PROBLEM REQUIREMENTS:
Quote, word for word, the part of the forum thread below about a slow wraparound vacuum that runs from "Vincent de Phily" to "taking surprisingly long.".

Thread: Speeding up an in-progress wraparound-preventing vacuum

Speeding up an in-progress wraparound-preventing vacuum

From

Vincent de Phily

Date:

08 December 2014, 12:53:46

Hi List,

I have a "autovacuum: VACUUM ANALYZE public.some_big_table (to prevent
wraparound)" that has been running for over 13 days. The process is consuming
IO so I'm confident it isn't stuck, but it's still taking surprisingly long.
PG 9.1.13 on Debian.

The actual table is 584G on a SAN, plus 324G of indexes on local disk. The
system was IO-starved until about 5 days ago, after offloading half the work
to a different server and waiting for the purging of old data (went from
keeping 4 weeks to 2) to catch up (so probably 2/3rd of the table is currently
bloat, which I'd like to get back asap). Currently about 80% of the IO is
devoted to the vacuum process (on average throughout the day, as extrapolated
from atop output).

I've tried raising autovacuum_vacuum_cost_limit from 500 to 5000, but
apparently the already-running vacuum process didn't pick up the change (I did
send a sighup, and new vacuum processes do run faster). I tried running a
manual vacuum on that table (to benefit from the new settings and from the
more aggressive behavior of manual vacuums), but it's apparently waiting for
the wraparound vacuum to finish first.

My currrent settings:
 autovacuum                      | on        | default
 autovacuum_analyze_scale_factor | 0.1       | default
 autovacuum_analyze_threshold    | 10000     | configuration file
 autovacuum_freeze_max_age       | 200000000 | default
 autovacuum_max_workers          | 3         | default
 autovacuum_naptime              | 60        | default
 autovacuum_vacuum_cost_delay    | 10        | configuration file
 autovacuum_vacuum_cost_limit    | 5000      | configuration file
 autovacuum_vacuum_scale_factor  | 0.002     | configuration file
 autovacuum_vacuum_threshold     | 10000     | configuration file
 maintenance_work_mem            | 524288    | configuration file
The vacuum_scale_factor is tweaked to trigger once a day for most tables, and
should trigger every 3 days on the problem table.



My first question is: is there a way to speedup the currently-running vacuum
process ? I guess killing it to let it be replaced by a more agressively-
configured one would work, but I'd hate to lose 2 weeks of processing (is
there a way to estimate how much more vacuuming work remains to be done ?),
and I'm being a bit more cautious with the wraparound-preventing kind.

RAW DATA:
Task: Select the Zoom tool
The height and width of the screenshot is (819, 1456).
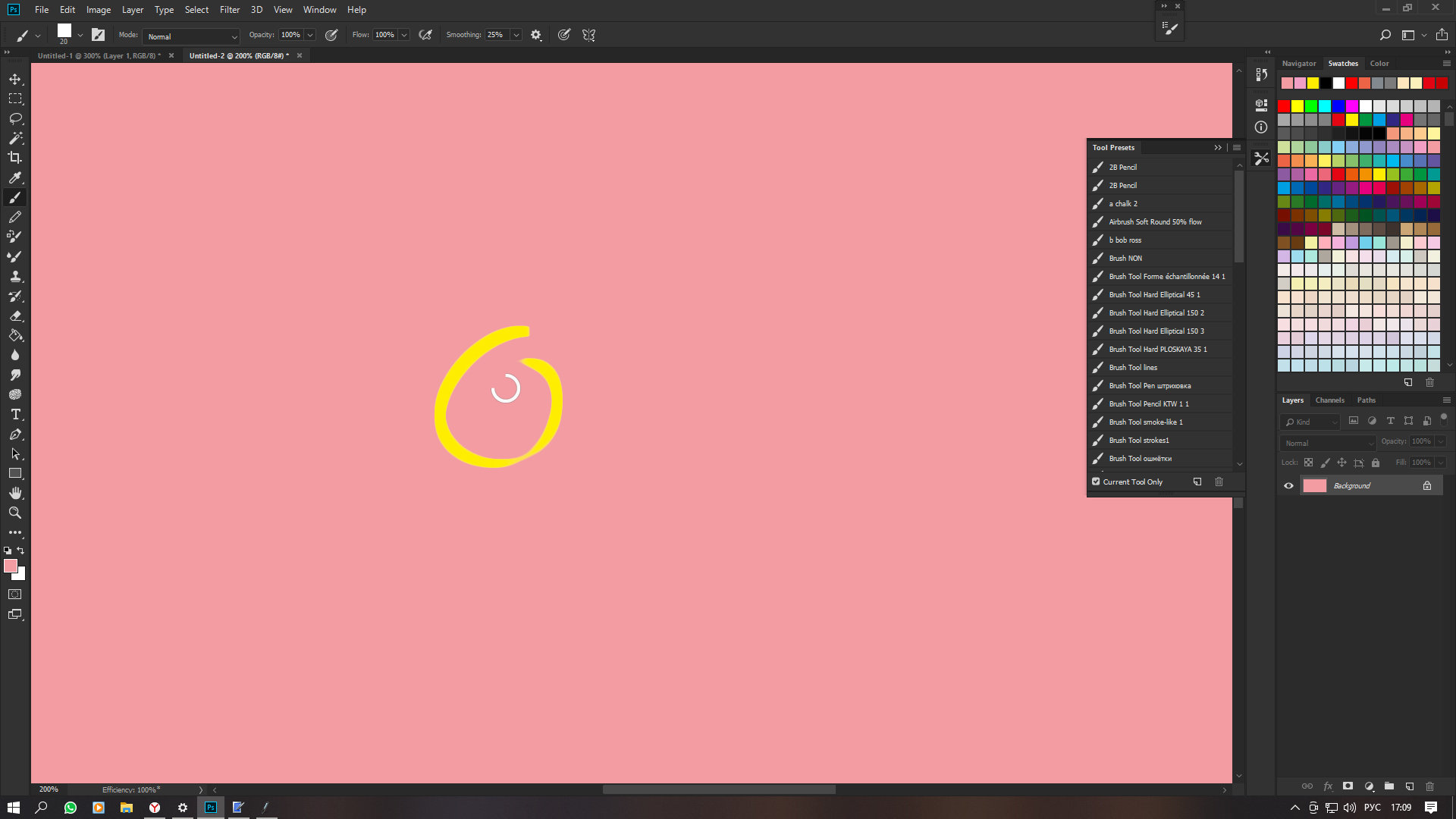Action: pos(15,513)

WRITTEN RESPONSE:
Vincent de Phily

Date:

08 December 2014, 12:53:46

Hi List,

I have a "autovacuum: VACUUM ANALYZE public.some_big_table (to prevent
wraparound)" that has been running for over 13 days. The process is consuming
IO so I'm confident it isn't stuck, but it's still taking surprisingly long.